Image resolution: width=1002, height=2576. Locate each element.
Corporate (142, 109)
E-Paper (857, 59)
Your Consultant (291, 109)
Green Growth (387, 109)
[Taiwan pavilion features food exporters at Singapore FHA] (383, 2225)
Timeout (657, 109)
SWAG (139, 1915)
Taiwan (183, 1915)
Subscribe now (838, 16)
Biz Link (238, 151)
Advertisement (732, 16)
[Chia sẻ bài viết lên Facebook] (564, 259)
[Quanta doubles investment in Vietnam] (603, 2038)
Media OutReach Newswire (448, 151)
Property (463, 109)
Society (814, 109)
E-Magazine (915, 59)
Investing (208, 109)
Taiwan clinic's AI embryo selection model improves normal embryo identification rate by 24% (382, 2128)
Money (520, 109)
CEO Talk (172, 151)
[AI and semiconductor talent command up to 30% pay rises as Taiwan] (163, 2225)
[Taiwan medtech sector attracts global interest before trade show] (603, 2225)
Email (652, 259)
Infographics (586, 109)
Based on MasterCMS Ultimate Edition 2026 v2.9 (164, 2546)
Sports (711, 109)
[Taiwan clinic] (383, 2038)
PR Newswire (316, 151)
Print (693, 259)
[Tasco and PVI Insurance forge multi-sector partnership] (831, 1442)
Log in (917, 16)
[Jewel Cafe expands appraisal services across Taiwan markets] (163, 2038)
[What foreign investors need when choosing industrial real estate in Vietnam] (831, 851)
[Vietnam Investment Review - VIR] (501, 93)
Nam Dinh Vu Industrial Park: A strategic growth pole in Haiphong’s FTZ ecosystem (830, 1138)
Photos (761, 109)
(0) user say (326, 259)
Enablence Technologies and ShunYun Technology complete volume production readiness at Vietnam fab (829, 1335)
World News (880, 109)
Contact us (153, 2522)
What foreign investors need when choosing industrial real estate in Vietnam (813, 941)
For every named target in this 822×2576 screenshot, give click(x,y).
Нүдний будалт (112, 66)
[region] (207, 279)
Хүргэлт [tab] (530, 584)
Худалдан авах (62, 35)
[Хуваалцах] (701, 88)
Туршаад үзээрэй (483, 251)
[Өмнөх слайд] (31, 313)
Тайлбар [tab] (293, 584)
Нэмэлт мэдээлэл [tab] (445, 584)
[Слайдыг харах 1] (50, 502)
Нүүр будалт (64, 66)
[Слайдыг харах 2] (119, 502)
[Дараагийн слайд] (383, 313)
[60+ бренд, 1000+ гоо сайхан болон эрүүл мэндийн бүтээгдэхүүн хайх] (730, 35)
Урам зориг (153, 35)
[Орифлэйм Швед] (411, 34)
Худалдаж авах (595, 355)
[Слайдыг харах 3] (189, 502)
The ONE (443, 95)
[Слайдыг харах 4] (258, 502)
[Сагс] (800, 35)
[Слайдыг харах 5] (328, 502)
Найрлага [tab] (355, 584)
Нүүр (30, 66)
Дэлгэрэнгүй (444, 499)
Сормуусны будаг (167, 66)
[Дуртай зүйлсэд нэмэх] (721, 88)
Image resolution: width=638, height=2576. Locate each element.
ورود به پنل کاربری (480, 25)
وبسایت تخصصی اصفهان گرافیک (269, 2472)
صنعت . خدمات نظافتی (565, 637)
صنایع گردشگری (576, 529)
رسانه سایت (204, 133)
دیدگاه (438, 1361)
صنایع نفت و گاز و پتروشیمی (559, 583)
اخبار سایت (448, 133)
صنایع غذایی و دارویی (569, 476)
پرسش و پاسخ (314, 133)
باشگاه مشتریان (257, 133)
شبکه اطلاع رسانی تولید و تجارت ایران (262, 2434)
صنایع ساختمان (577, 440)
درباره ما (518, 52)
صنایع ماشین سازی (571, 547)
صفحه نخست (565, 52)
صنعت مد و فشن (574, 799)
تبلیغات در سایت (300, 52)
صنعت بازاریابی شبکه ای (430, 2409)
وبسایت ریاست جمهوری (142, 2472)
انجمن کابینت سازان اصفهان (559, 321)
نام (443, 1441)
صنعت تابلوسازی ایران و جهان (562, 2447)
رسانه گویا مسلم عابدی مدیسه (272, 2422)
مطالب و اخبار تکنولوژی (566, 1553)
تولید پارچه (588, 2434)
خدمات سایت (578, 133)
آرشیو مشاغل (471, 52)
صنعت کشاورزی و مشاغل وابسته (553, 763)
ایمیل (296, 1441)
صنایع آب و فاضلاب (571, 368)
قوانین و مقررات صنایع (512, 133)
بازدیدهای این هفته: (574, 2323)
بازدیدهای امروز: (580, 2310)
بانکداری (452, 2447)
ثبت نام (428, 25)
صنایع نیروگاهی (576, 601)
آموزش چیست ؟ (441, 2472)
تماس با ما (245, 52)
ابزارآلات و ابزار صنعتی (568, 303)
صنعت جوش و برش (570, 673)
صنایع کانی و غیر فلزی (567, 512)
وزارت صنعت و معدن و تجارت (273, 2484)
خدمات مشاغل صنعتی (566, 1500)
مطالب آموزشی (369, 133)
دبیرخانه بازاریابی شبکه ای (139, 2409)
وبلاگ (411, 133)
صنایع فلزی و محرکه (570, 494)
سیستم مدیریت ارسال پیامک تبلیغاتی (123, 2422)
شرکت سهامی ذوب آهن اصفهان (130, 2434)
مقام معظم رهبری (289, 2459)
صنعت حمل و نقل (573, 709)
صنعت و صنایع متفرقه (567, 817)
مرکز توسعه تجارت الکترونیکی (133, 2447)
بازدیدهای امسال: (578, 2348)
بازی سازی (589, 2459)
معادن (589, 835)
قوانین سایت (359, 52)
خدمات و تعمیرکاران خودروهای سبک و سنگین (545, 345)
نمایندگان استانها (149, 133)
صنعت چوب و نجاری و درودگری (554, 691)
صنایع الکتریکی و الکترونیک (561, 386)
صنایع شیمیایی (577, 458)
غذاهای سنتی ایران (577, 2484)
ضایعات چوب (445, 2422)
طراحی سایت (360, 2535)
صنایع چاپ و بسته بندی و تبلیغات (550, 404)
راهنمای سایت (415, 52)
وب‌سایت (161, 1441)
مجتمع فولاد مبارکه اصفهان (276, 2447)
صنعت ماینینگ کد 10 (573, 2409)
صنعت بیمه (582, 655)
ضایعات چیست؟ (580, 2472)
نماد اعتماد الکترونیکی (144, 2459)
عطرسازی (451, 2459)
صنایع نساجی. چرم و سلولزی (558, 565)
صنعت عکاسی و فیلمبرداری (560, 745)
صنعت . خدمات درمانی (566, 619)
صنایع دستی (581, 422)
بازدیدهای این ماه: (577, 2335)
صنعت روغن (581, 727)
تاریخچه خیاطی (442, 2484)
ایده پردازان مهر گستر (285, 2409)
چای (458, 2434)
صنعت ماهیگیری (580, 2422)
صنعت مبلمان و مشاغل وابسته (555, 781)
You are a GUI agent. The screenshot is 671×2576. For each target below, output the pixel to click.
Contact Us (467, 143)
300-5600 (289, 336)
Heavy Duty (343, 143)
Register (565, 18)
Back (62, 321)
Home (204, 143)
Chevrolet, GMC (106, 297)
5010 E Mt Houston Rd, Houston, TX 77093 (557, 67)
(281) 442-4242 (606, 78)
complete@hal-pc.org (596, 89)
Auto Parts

◇ ◇ ◇ ◇ ◇

_To do_
Output the listing exactly. Leave no line out.

_Answer to this exercise_
Image resolution: width=1002, height=2576. Locate each element.
Corporate (142, 109)
E-Paper (857, 59)
Your Consultant (291, 109)
Green Growth (387, 109)
[Taiwan pavilion features food exporters at Singapore FHA] (383, 2225)
Timeout (657, 109)
SWAG (139, 1915)
Taiwan (183, 1915)
Subscribe now (838, 16)
Biz Link (238, 151)
Advertisement (732, 16)
[Chia sẻ bài viết lên Facebook] (564, 259)
[Quanta doubles investment in Vietnam] (603, 2038)
Media OutReach Newswire (448, 151)
Property (463, 109)
Society (814, 109)
E-Magazine (915, 59)
Investing (208, 109)
Taiwan clinic's AI embryo selection model improves normal embryo identification rate by 24% (382, 2128)
Money (520, 109)
CEO Talk (172, 151)
[AI and semiconductor talent command up to 30% pay rises as Taiwan] (163, 2225)
[Taiwan medtech sector attracts global interest before trade show] (603, 2225)
Email (652, 259)
Infographics (586, 109)
Based on MasterCMS Ultimate Edition 2026 v2.9 (164, 2546)
Sports (711, 109)
[Taiwan clinic] (383, 2038)
PR Newswire (316, 151)
Print (693, 259)
[Tasco and PVI Insurance forge multi-sector partnership] (831, 1442)
Log in (917, 16)
[Jewel Cafe expands appraisal services across Taiwan markets] (163, 2038)
[What foreign investors need when choosing industrial real estate in Vietnam] (831, 851)
[Vietnam Investment Review - VIR] (501, 93)
Nam Dinh Vu Industrial Park: A strategic growth pole in Haiphong’s FTZ ecosystem (830, 1138)
Photos (761, 109)
(0) user say (326, 259)
Enablence Technologies and ShunYun Technology complete volume production readiness at Vietnam fab (829, 1335)
World News (880, 109)
Contact us (153, 2522)
What foreign investors need when choosing industrial real estate in Vietnam (813, 941)
For every named target in this 822×2576 screenshot, give click(x,y).
Нүдний будалт (112, 66)
[region] (207, 279)
Хүргэлт [tab] (530, 584)
Худалдан авах (62, 35)
[Хуваалцах] (701, 88)
Туршаад үзээрэй (483, 251)
[Өмнөх слайд] (31, 313)
Тайлбар [tab] (293, 584)
Нэмэлт мэдээлэл [tab] (445, 584)
[Слайдыг харах 1] (50, 502)
Нүүр будалт (64, 66)
[Слайдыг харах 2] (119, 502)
[Дараагийн слайд] (383, 313)
[60+ бренд, 1000+ гоо сайхан болон эрүүл мэндийн бүтээгдэхүүн хайх] (730, 35)
Урам зориг (153, 35)
[Орифлэйм Швед] (411, 34)
Худалдаж авах (595, 355)
[Слайдыг харах 3] (189, 502)
The ONE (443, 95)
[Слайдыг харах 4] (258, 502)
[Сагс] (800, 35)
[Слайдыг харах 5] (328, 502)
Найрлага [tab] (355, 584)
Нүүр (30, 66)
Дэлгэрэнгүй (444, 499)
Сормуусны будаг (167, 66)
[Дуртай зүйлсэд нэмэх] (721, 88)
Image resolution: width=638, height=2576. Locate each element.
ورود به پنل کاربری (480, 25)
وبسایت تخصصی اصفهان گرافیک (269, 2472)
صنعت . خدمات نظافتی (565, 637)
صنایع گردشگری (576, 529)
رسانه سایت (204, 133)
دیدگاه (438, 1361)
صنایع نفت و گاز و پتروشیمی (559, 583)
اخبار سایت (448, 133)
صنایع غذایی و دارویی (569, 476)
پرسش و پاسخ (314, 133)
باشگاه مشتریان (257, 133)
شبکه اطلاع رسانی تولید و تجارت ایران (262, 2434)
صنایع ساختمان (577, 440)
درباره ما (518, 52)
صنایع ماشین سازی (571, 547)
صفحه نخست (565, 52)
صنعت مد و فشن (574, 799)
تبلیغات در سایت (300, 52)
صنعت بازاریابی شبکه ای (430, 2409)
وبسایت ریاست جمهوری (142, 2472)
انجمن کابینت سازان اصفهان (559, 321)
نام (443, 1441)
صنعت تابلوسازی ایران و جهان (562, 2447)
رسانه گویا مسلم عابدی مدیسه (272, 2422)
مطالب و اخبار تکنولوژی (566, 1553)
تولید پارچه (588, 2434)
خدمات سایت (578, 133)
آرشیو مشاغل (471, 52)
صنعت کشاورزی و مشاغل وابسته (553, 763)
ایمیل (296, 1441)
صنایع آب و فاضلاب (571, 368)
قوانین و مقررات صنایع (512, 133)
بازدیدهای این هفته: (574, 2323)
بازدیدهای امروز: (580, 2310)
بانکداری (452, 2447)
ثبت نام (428, 25)
صنایع نیروگاهی (576, 601)
آموزش چیست ؟ (441, 2472)
تماس با ما (245, 52)
ابزارآلات و ابزار صنعتی (568, 303)
صنعت جوش و برش (570, 673)
صنایع کانی و غیر فلزی (567, 512)
وزارت صنعت و معدن و تجارت (273, 2484)
خدمات مشاغل صنعتی (566, 1500)
مطالب آموزشی (369, 133)
دبیرخانه بازاریابی شبکه ای (139, 2409)
وبلاگ (411, 133)
صنایع فلزی و محرکه (570, 494)
سیستم مدیریت ارسال پیامک تبلیغاتی (123, 2422)
شرکت سهامی ذوب آهن اصفهان (130, 2434)
مقام معظم رهبری (289, 2459)
صنعت حمل و نقل (573, 709)
صنعت و صنایع متفرقه (567, 817)
مرکز توسعه تجارت الکترونیکی (133, 2447)
بازدیدهای امسال: (578, 2348)
بازی سازی (589, 2459)
معادن (589, 835)
قوانین سایت (359, 52)
خدمات و تعمیرکاران خودروهای سبک و سنگین (545, 345)
نمایندگان استانها (149, 133)
صنعت چوب و نجاری و درودگری (554, 691)
صنایع الکتریکی و الکترونیک (561, 386)
صنایع شیمیایی (577, 458)
غذاهای سنتی ایران (577, 2484)
ضایعات چوب (445, 2422)
طراحی سایت (360, 2535)
صنایع چاپ و بسته بندی و تبلیغات (550, 404)
راهنمای سایت (415, 52)
وب‌سایت (161, 1441)
مجتمع فولاد مبارکه اصفهان (276, 2447)
صنعت ماینینگ کد 10 (573, 2409)
صنعت بیمه (582, 655)
ضایعات چیست؟ (580, 2472)
نماد اعتماد الکترونیکی (144, 2459)
عطرسازی (451, 2459)
صنایع نساجی. چرم و سلولزی (558, 565)
صنعت عکاسی و فیلمبرداری (560, 745)
صنعت . خدمات درمانی (566, 619)
صنایع دستی (581, 422)
بازدیدهای این ماه: (577, 2335)
صنعت روغن (581, 727)
تاریخچه خیاطی (442, 2484)
ایده پردازان مهر گستر (285, 2409)
چای (458, 2434)
صنعت ماهیگیری (580, 2422)
صنعت مبلمان و مشاغل وابسته (555, 781)
You are a GUI agent. The screenshot is 671×2576. For each target below, output the pixel to click.
Contact Us (467, 143)
300-5600 (289, 336)
Heavy Duty (343, 143)
Register (565, 18)
Back (62, 321)
Home (204, 143)
Chevrolet, GMC (106, 297)
5010 E Mt Houston Rd, Houston, TX 77093 (557, 67)
(281) 442-4242 (606, 78)
complete@hal-pc.org (596, 89)
Auto Parts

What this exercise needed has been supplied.